:: Brano di lettura ::
View Full Version : Kenia e nuova costituzione
Avvenire 29 ottobre 2005 19.26
KUSUMU
KENYA: TUMULTI PER NUOVA COSTITUZIONE, 3 MORTI E DECINE FERITI
Almeno tre persone sono rimaste uccise e svariate decine di altre ferite in seguito a violentisismi disordini scoppiati a Kisumu, città del Kenya occidentale situata a circa 350 chilometri da Nairobi sulle rive del lago Vittoria, allorchè le forze anti-sommossa sono intervenute in massa per fermare centinia di giovani che tentavano d'impedire un comizio allestito da quattro ministri a sostegno della nuova Costituzione nazionare, che sarà sottoposta a referendum popolare il 21 novembre prossimo.
Per fermare i dimostranti gli agenti non hanno esitato a sparare sulla folla. Lo hanno denunciato fonti ospedaliere, secondo cui una delle vittime era uno scolaro di appena 8 anni, l'altra un adolescente; entrambi sono stati crivellati di proiettili. La riforma costituzionale, la prima di effettivo spessore fin da quando il Kenya cosnquistò l'indipendenza dalla Gran Bretagna nel '63, ha visto il presidente Mwai Kibaki duramente contrastato da gran parte del governo; i critici sostengono infatti che le modifiche normative sono solo apparenti, e lasciano troppi poteri concentrati nella mani del capo dello Stato. La campagna referendaria ha già provocato numerosi disordini, dall'esito anche sanguinoso.

:: Obiettivo ::
Trascrivi senza modifiche il passo dell'articolo sui disordini in Kenya da "View Full Version" a "21 novembre prossimo.".

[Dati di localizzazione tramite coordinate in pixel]

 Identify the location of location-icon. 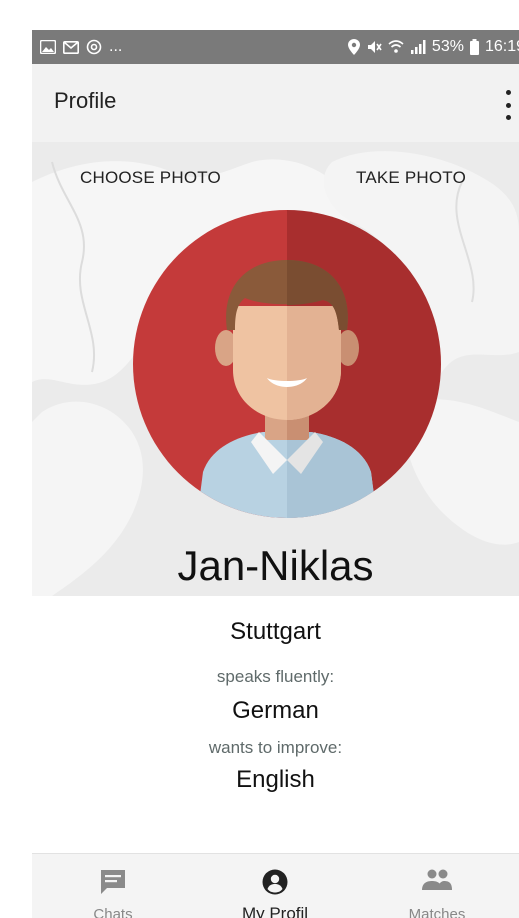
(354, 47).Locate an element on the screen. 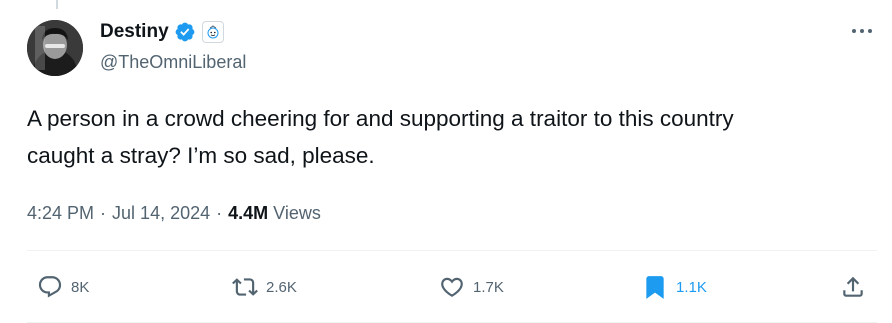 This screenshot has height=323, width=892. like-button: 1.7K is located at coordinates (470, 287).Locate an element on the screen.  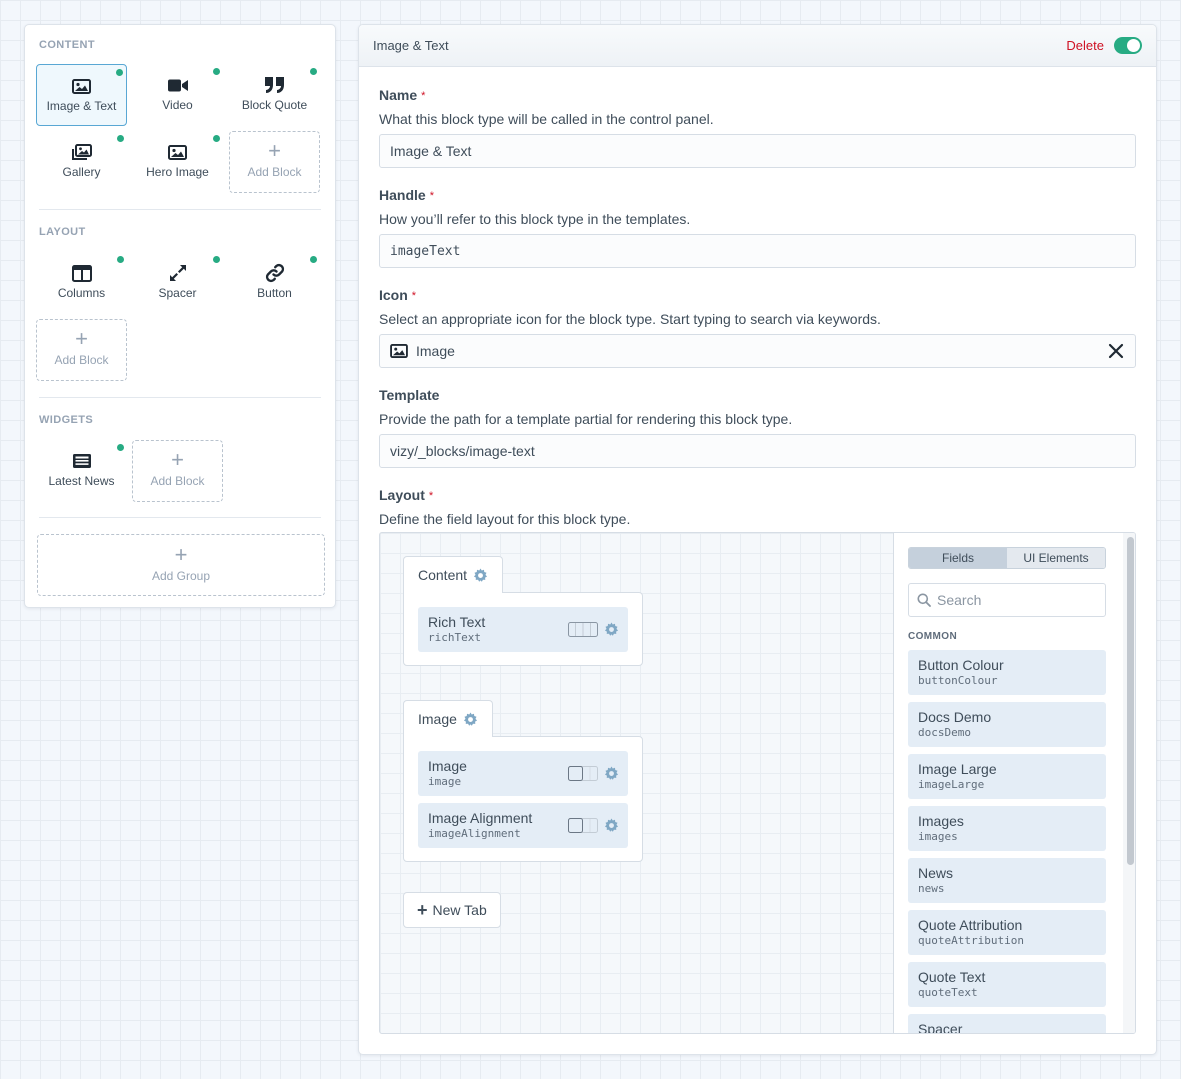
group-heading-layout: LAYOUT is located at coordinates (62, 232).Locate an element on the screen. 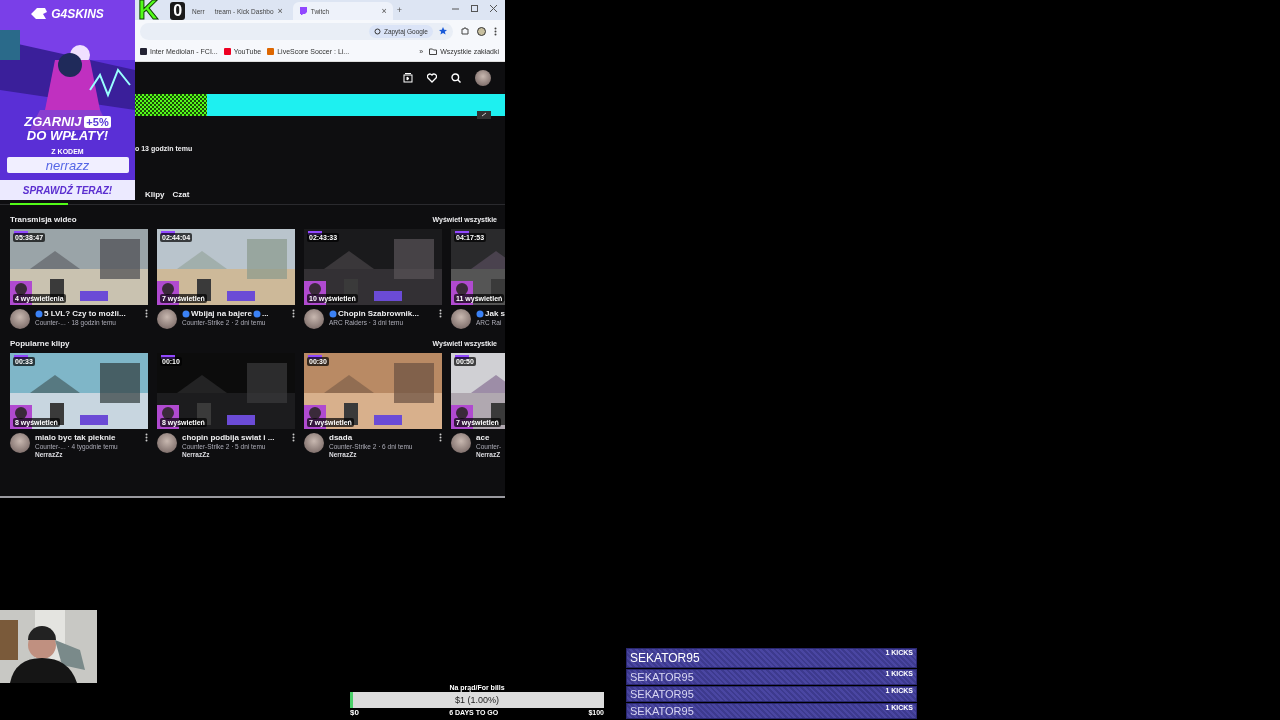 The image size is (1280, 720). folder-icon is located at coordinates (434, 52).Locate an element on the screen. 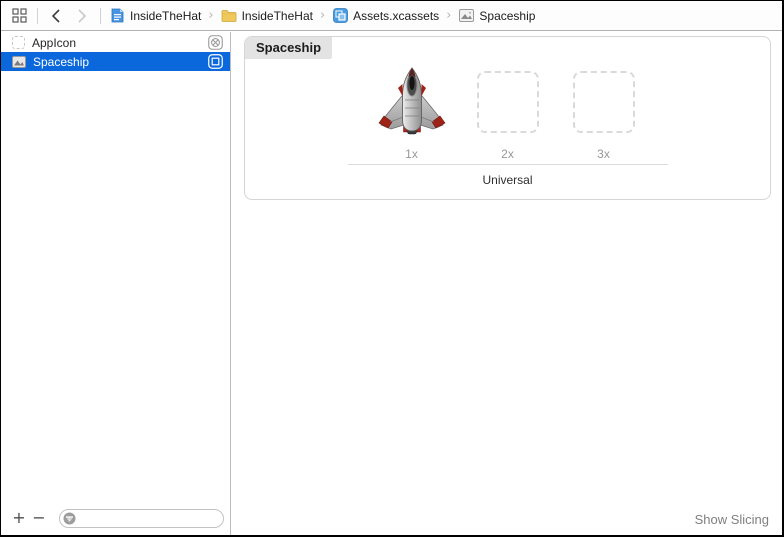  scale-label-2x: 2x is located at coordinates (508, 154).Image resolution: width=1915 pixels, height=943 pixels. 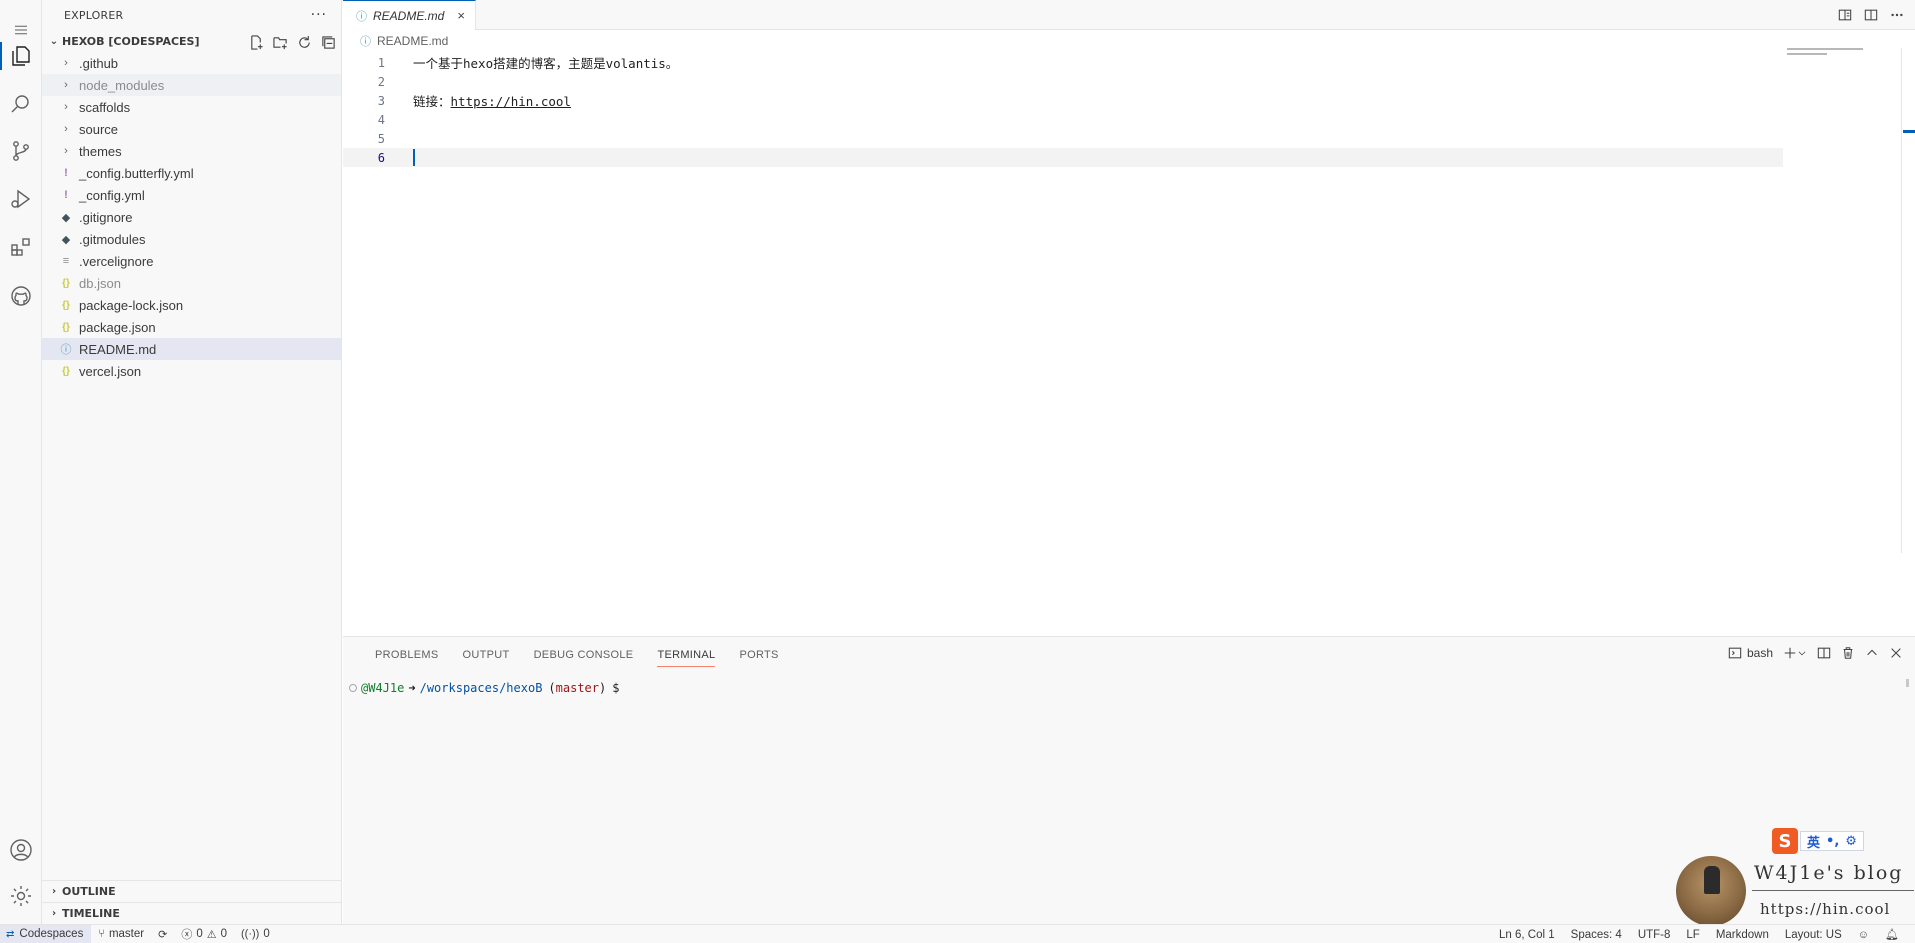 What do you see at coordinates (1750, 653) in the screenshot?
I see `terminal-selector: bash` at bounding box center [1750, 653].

:: Esercizio svolto ::
View Full Version : Kenia e nuova costituzione
Avvenire 29 ottobre 2005 19.26
KUSUMU
KENYA: TUMULTI PER NUOVA COSTITUZIONE, 3 MORTI E DECINE FERITI
Almeno tre persone sono rimaste uccise e svariate decine di altre ferite in seguito a violentisismi disordini scoppiati a Kisumu, città del Kenya occidentale situata a circa 350 chilometri da Nairobi sulle rive del lago Vittoria, allorchè le forze anti-sommossa sono intervenute in massa per fermare centinia di giovani che tentavano d'impedire un comizio allestito da quattro ministri a sostegno della nuova Costituzione nazionare, che sarà sottoposta a referendum popolare il 21 novembre prossimo.